Fiji has launched an attacked on the Australian government's new tougher asylum seeker policy, saying it could change the social fabric of the Pacific island nations, local media reported Monday.
Australian Prime Minister Kevin Rudd and Papua New Guinea's ( PNG) Prime Minister Peter O'Neill recently announced an agreement that will ensure all asylum seekers who arrive by boat will be sent to PNG for processing and possible resettlement.
Fiji Foreign Minister Ratu Inoke Kubuabola on Monday told the 20th Australia-Fiji Business Forum in Brisbane that Australia has proposed a solution that threatens social stability in the region.
"For an Australian problem, you have proposed a Melanesian solution that threatens to destabilize the already delicate social and economic balances in our societies," Kubuabola said.
"We are deeply troubled by the consequent threat to the stability of these countries and the wider Melanesian community by the scale of what is being envisaged," he added.
"This deal, and those mooted with Solomon Islands and Vanuatu, clearly threatens our interests by altering the fundamental social fabric of any member country that accepts a deal."
The foreign minister said that while he respected the PNG government's sovereign right to make the deal, it was done without proper consideration of the long-term consequences.
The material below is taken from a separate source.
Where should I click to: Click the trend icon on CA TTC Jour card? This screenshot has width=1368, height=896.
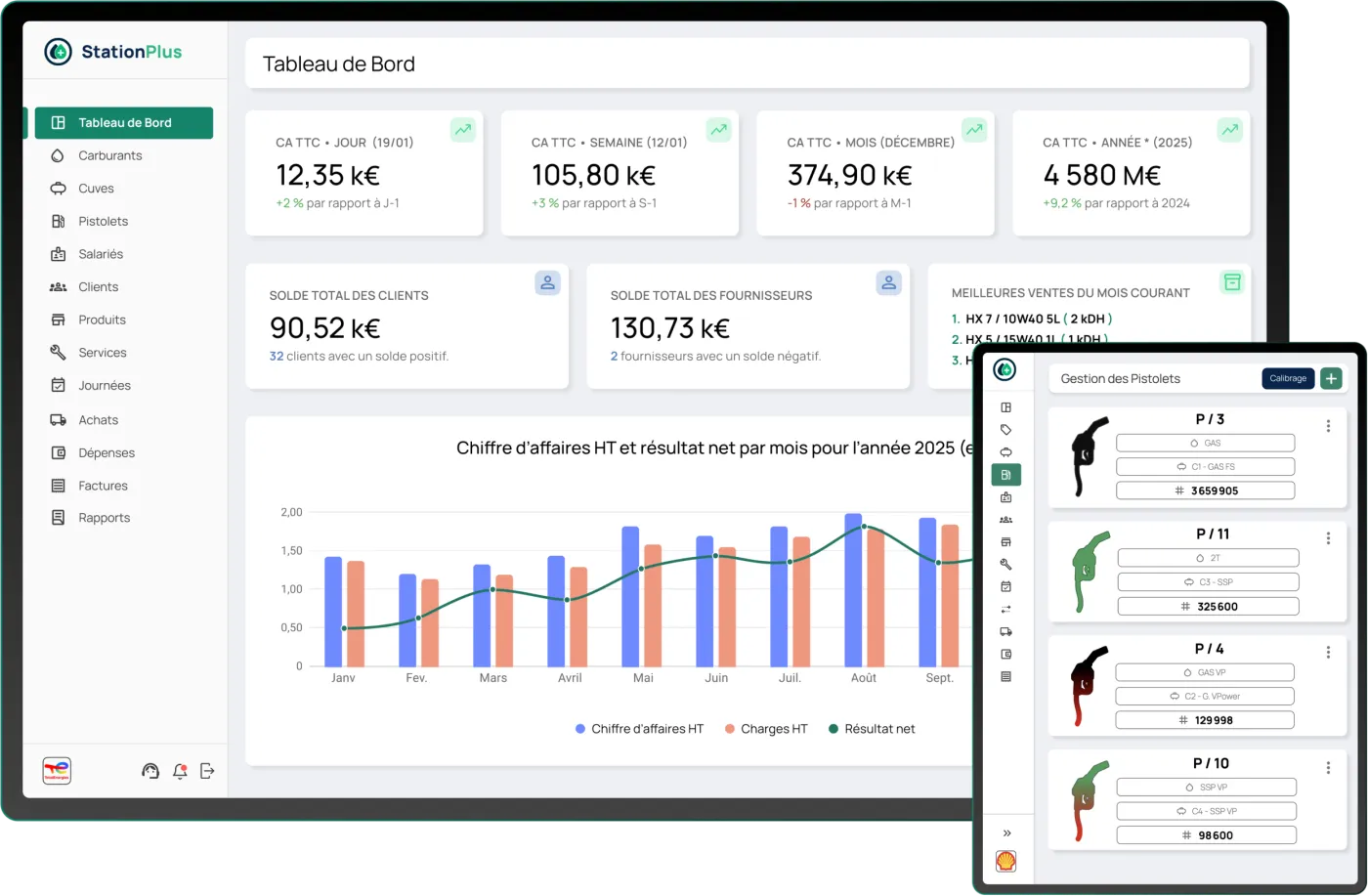[x=462, y=129]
"This was done without any consultation, a sudden and unilateral announcement, which is not the Pacific way and has shocked a great many people in the region," Kubuabola said.
He said the deal continued to show a pattern of behavior on the part of the Australian government that is inconsiderate, prescriptive, high-handed and arrogant.
"We share the horror of many in the international community at the deaths of more than 1,000 asylum seekers trying to reach Australia,"he said.
"But we cannot remain silent when the current Australian government dumps this problem, which is arguably of its own making, on our doorstep."